Exercise prompt -
Output the data verbatim, with nothing added or dropped.

Exercise materials -
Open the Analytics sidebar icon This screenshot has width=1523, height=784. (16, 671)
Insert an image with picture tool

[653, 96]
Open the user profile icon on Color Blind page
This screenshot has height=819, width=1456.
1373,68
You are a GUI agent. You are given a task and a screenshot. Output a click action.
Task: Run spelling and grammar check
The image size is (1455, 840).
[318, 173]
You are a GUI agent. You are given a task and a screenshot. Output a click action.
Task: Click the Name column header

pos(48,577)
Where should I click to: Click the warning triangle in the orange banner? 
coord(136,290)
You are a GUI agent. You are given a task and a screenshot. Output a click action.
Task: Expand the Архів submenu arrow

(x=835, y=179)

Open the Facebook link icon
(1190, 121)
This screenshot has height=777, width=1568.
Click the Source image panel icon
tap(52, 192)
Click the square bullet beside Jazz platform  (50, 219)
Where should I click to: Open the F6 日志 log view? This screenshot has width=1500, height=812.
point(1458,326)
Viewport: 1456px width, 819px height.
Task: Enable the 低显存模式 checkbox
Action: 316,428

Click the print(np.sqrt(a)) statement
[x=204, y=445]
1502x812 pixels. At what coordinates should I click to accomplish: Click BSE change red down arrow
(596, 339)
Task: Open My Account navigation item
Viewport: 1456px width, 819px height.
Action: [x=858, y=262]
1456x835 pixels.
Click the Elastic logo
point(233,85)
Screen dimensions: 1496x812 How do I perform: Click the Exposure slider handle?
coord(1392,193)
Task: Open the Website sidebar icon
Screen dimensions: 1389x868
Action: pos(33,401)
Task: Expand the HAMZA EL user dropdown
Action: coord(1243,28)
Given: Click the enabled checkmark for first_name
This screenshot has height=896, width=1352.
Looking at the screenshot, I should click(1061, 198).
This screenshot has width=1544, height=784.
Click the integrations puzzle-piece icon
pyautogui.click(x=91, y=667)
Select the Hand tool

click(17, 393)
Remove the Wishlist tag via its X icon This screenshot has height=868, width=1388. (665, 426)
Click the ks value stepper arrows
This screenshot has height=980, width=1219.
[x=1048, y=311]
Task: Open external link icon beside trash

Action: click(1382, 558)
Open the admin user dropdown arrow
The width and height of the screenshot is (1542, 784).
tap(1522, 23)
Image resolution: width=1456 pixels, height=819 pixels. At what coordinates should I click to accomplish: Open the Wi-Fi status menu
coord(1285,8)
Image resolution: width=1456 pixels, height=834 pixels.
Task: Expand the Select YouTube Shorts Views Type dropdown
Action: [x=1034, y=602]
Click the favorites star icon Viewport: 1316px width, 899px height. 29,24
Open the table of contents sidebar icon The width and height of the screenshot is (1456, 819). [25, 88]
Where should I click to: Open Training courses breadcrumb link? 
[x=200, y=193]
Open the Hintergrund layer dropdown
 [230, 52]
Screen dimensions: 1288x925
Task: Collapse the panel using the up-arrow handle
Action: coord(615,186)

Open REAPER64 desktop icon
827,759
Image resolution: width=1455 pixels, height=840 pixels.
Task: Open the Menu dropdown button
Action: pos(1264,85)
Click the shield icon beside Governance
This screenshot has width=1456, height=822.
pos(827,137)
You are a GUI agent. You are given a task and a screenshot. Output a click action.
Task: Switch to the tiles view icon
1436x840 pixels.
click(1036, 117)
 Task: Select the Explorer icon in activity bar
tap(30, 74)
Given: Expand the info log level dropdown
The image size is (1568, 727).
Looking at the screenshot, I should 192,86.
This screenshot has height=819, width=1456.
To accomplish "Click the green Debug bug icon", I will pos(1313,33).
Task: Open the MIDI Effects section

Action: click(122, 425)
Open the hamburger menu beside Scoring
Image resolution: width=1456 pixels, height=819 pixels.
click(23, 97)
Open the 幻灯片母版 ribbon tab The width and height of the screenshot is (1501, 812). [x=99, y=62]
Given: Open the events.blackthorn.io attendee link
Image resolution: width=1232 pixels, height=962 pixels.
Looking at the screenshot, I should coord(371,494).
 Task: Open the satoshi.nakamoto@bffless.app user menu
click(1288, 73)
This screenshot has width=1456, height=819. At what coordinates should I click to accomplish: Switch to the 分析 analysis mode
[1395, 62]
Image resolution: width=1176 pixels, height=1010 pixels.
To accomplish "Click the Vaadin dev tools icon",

Answer to this problem -
Open the Analytics sidebar icon This screenshot has width=1523, height=784. (16, 671)
Insert an image with picture tool

[653, 96]
Open the user profile icon on Color Blind page
This screenshot has height=819, width=1456.
1373,68
You are a GUI agent. You are given a task and a screenshot. Output a click action.
Task: Run spelling and grammar check
The image size is (1455, 840).
[318, 173]
You are a GUI agent. You are given a task and a screenshot. Output a click action.
Task: Click the Name column header

pos(48,577)
Where should I click to: Click the warning triangle in the orange banner? 
coord(136,290)
You are a GUI agent. You are given a task and a screenshot. Output a click action.
Task: Expand the Архів submenu arrow

(x=835, y=179)

Open the Facebook link icon
(1190, 121)
This screenshot has height=777, width=1568.
Click the Source image panel icon
tap(52, 192)
Click the square bullet beside Jazz platform  (50, 219)
Where should I click to: Open the F6 日志 log view? This screenshot has width=1500, height=812.
point(1458,326)
Viewport: 1456px width, 819px height.
Task: Enable the 低显存模式 checkbox
Action: 316,428

Click the print(np.sqrt(a)) statement
[x=204, y=445]
1502x812 pixels. At what coordinates should I click to accomplish: Click BSE change red down arrow
(596, 339)
Task: Open My Account navigation item
Viewport: 1456px width, 819px height.
Action: [x=858, y=262]
1456x835 pixels.
Click the Elastic logo
point(233,85)
Screen dimensions: 1496x812 How do I perform: Click the Exposure slider handle?
coord(1392,193)
Task: Open the Website sidebar icon
Screen dimensions: 1389x868
Action: pos(33,401)
Task: Expand the HAMZA EL user dropdown
Action: coord(1243,28)
Given: Click the enabled checkmark for first_name
This screenshot has height=896, width=1352.
Looking at the screenshot, I should click(1061, 198).
This screenshot has width=1544, height=784.
Click the integrations puzzle-piece icon
pyautogui.click(x=91, y=667)
Select the Hand tool

click(17, 393)
Remove the Wishlist tag via its X icon This screenshot has height=868, width=1388. (665, 426)
Click the ks value stepper arrows
This screenshot has height=980, width=1219.
[x=1048, y=311]
Task: Open external link icon beside trash

Action: click(1382, 558)
Open the admin user dropdown arrow
The width and height of the screenshot is (1542, 784).
tap(1522, 23)
Image resolution: width=1456 pixels, height=819 pixels. At what coordinates should I click to accomplish: Open the Wi-Fi status menu
coord(1285,8)
Image resolution: width=1456 pixels, height=834 pixels.
Task: Expand the Select YouTube Shorts Views Type dropdown
Action: [x=1034, y=602]
Click the favorites star icon Viewport: 1316px width, 899px height. 29,24
Open the table of contents sidebar icon The width and height of the screenshot is (1456, 819). [25, 88]
Where should I click to: Open Training courses breadcrumb link? 
[x=200, y=193]
Open the Hintergrund layer dropdown
 [230, 52]
Screen dimensions: 1288x925
Task: Collapse the panel using the up-arrow handle
Action: coord(615,186)

Open REAPER64 desktop icon
827,759
Image resolution: width=1455 pixels, height=840 pixels.
Task: Open the Menu dropdown button
Action: pos(1264,85)
Click the shield icon beside Governance
This screenshot has width=1456, height=822.
pos(827,137)
You are a GUI agent. You are given a task and a screenshot. Output a click action.
Task: Switch to the tiles view icon
1436x840 pixels.
click(1036, 117)
 Task: Select the Explorer icon in activity bar
tap(30, 74)
Given: Expand the info log level dropdown
The image size is (1568, 727).
Looking at the screenshot, I should 192,86.
This screenshot has height=819, width=1456.
To accomplish "Click the green Debug bug icon", I will pos(1313,33).
Task: Open the MIDI Effects section

Action: click(122, 425)
Open the hamburger menu beside Scoring
Image resolution: width=1456 pixels, height=819 pixels.
click(23, 97)
Open the 幻灯片母版 ribbon tab The width and height of the screenshot is (1501, 812). [x=99, y=62]
Given: Open the events.blackthorn.io attendee link
Image resolution: width=1232 pixels, height=962 pixels.
Looking at the screenshot, I should coord(371,494).
 Task: Open the satoshi.nakamoto@bffless.app user menu
click(1288, 73)
This screenshot has width=1456, height=819. At what coordinates should I click to accomplish: Switch to the 分析 analysis mode
[1395, 62]
Image resolution: width=1176 pixels, height=1010 pixels.
To accomplish "Click the Vaadin dev tools icon",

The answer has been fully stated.